**TO DO**
Please extract the text of every one of the entries below, copying each line word for word and leaving out the pictures.

(Source records)

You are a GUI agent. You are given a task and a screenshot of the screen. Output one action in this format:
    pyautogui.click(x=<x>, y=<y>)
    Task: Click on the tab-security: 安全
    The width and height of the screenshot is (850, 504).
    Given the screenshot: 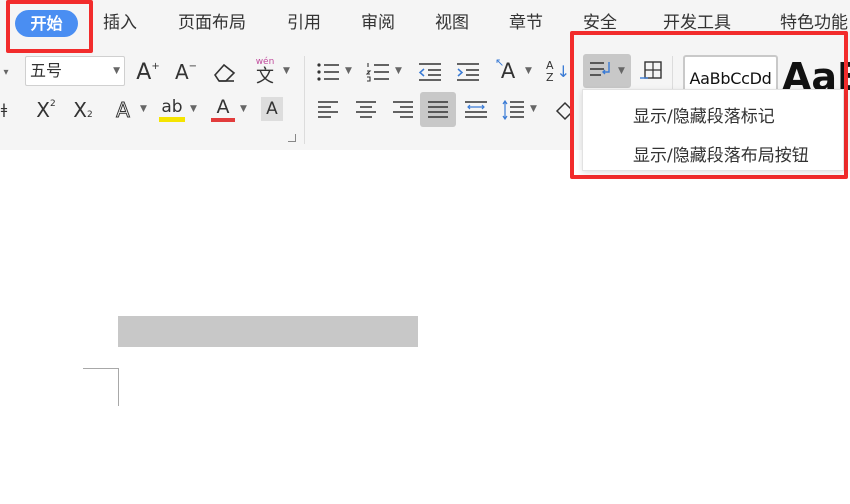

**EXERCISE SOLUTION**
You are a GUI agent. You are given a task and a screenshot of the screen. Output one action in this format:
    pyautogui.click(x=<x>, y=<y>)
    Task: Click on the tab-security: 安全
    The width and height of the screenshot is (850, 504).
    Given the screenshot: 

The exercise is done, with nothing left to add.